Enrolled as a science student, Sze emails some 126 music companies to find 83 of them are defunct and bounce her emails. She is so jubilant when a musician named Chris Lee sends her a tune for which to write lyrics that she excitedly bursts into her brother’s room to tell him, although he fails to match her enthusiasm. She meets with Chris (Tony Wu Tsz-Tung from Raging Fire, Benny Chan, 2021) who tells her that all songs are about death and love.

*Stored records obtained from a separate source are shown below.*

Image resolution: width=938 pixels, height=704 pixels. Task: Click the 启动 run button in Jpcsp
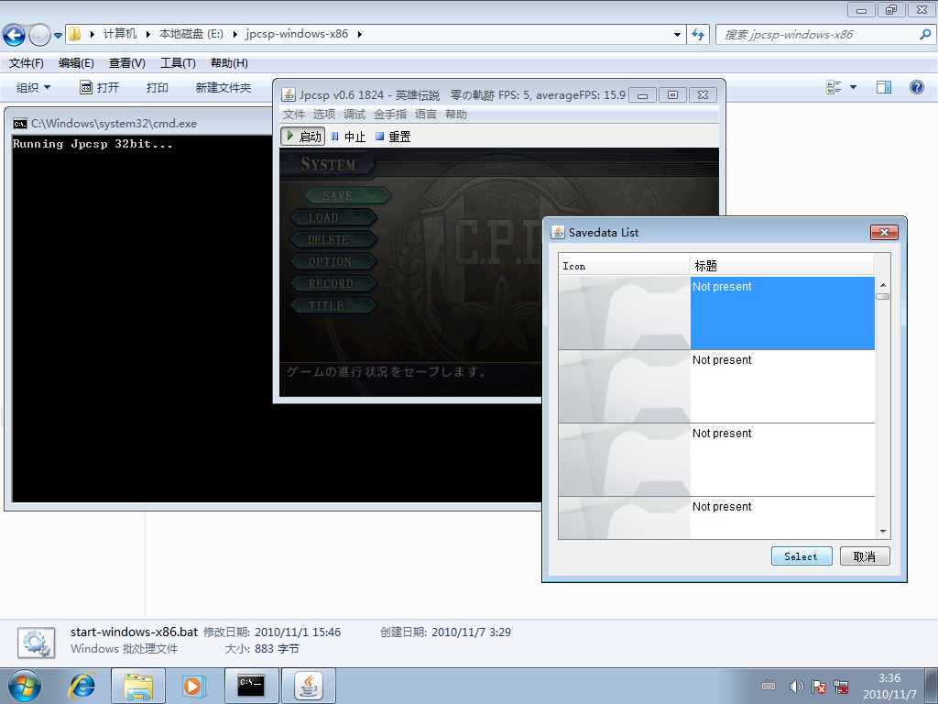pos(302,137)
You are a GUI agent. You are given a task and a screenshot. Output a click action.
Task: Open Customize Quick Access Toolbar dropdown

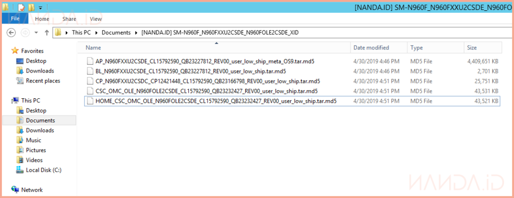click(x=40, y=8)
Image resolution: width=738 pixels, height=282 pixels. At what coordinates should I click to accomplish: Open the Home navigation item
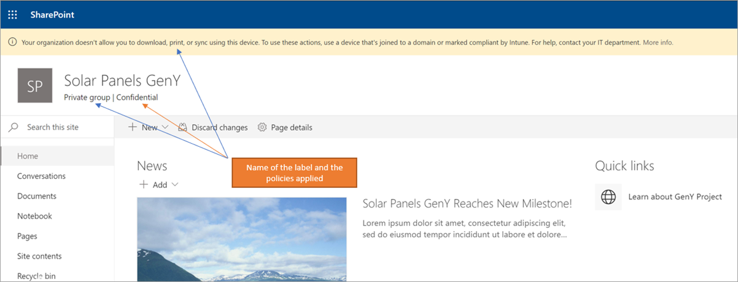(28, 156)
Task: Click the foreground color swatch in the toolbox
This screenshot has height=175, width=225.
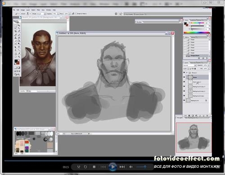Action: click(x=16, y=61)
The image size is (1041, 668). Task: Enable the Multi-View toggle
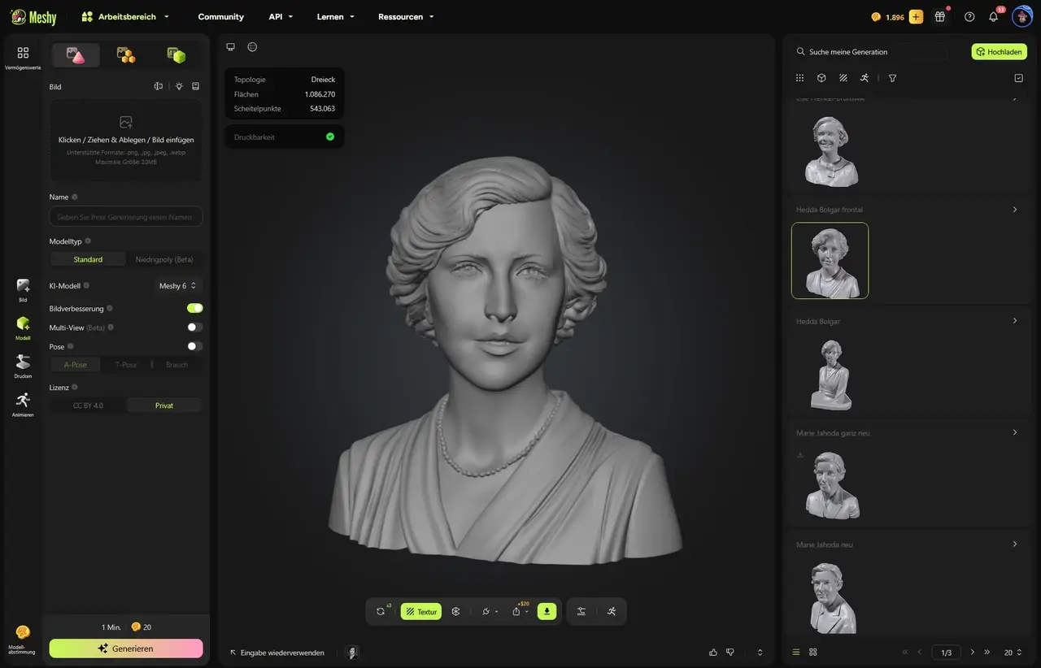194,327
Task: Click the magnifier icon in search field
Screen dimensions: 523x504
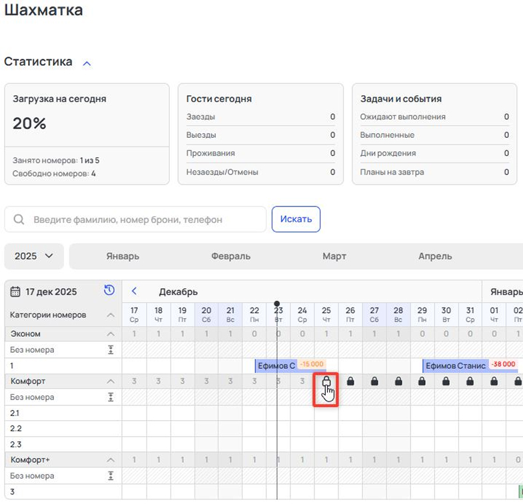Action: tap(19, 220)
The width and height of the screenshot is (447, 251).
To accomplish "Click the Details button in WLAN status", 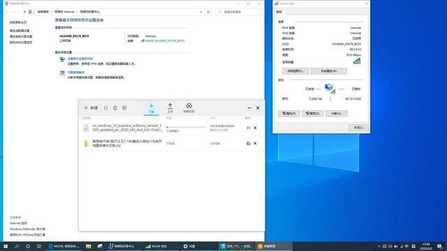I will click(x=295, y=71).
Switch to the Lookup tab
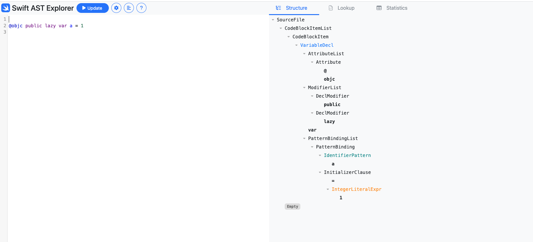Screen dimensions: 533x242 [x=342, y=8]
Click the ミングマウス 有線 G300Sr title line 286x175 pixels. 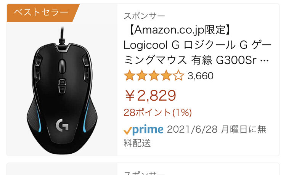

Back at home, she is shocked to find her old classmate Maru in her brother’s room. Wondering if she is sensitive enough about love to really be a lyricist, Sze strikes up a friendship with student Zeke (Tai Yukki) as he’s emptying rubbish bins on campus, but he isn’t really interested in her lyric-writing obsession and the relationship is doomed to fail, things coming to a head when they holiday in Taiwan with friends and she, armed with a CDr demo of Chris’ album on which she wrote the lyrics to one song, goes off to a meeting with a record company, upsetting her friends’ plans.

She later enters a further songwriting contest, for which the first prize is a lyricist’s contract, and finds herself working for Record Producer Wong (Yeung Wei-lung from Over My Dead Body, Ho Cheuk Tin, 2022) for a client who has an album of music and a singer Helencandy (Jeannie Ng Ka-Yan) all ready to go, but with no lyrics. Sze celebrates by taking her family out for a meal, which delights her dad as a welcome change from her mum’s cooking, only for the gig to go horribly wrong when, eager for her first published credit, Sze foolishly tells Helencandy she’s happy to write lyrics for free.

Thinking about earning a living in some unrelated career area, she gets a job at the innovative Free-Rider internet travel company which connects people wanting lifts with drivers, and finds herself writing a jingle for them, only for the company to run into legal difficulties, presumably caused by traditional and protectionist taxi firms. Needing a break from the pressures of the city, she winds up picking produce on a farm.

As with Wong’s earlier My Prince Edward, the writer-director demonstrates a strong feeling for local colour and detail – both a nun complaining about someone speaking during choir rehearsal and the scholastic institution of Teacher’s Day feel like someone has lived through that schooling, while Sze’s various attempts to crack the lyricist business feel like they were either experienced first-hand or heard in stories gleaned from fellow lyricist wannabes. Also as in My Prince Edward, there is the feeling of ordinary Hong Kongers living in cramped apartments (even though we never see the room where Sze’s parents sleep).

According to the press handouts, before turning to writing and directing movies – something for which she has a natural talent, Norris Wong spent two decades attempting to make it as a lyricist herself, which explains why much of the film is so engaging; she’s been there. She throws in one scene with big star Stephy Tang (another My Prince Edward alumnus) being besieged to be photographed with fellow event attendees Lo Sir, Sze and others, and another where the friendly Sze, in a lift at the radio station where she has a temp P.A. job, is ignored by her songwriting idol Calvin Poon Yuen-leung (here playing himself, notably the writer of Full Alert, Ringo Lam, 1997).

The film opens with and intermittently uses little flashes of pleasing animation, as, for instance, when Sze talks about writing lyrics and making words fit the ideas, shown as 2D animated, blue elephants trying to enter a fridge with a blue elephant already stuck inside, and animated physical grapes on a star-shaped pastry tart with eyes, mouth and upper lip hair. Elsewhere, elements of written Cantonese loiter on live action steps or fall from the sky like a minor snow flurry. These are nice touches which add a certain something to the larger whole.

In short, a curiously satisfying little film about the sometime impossibility of realising particular dreams.

The Lyricist Wannabe is out in cinemas in the UK on Friday, March 15th.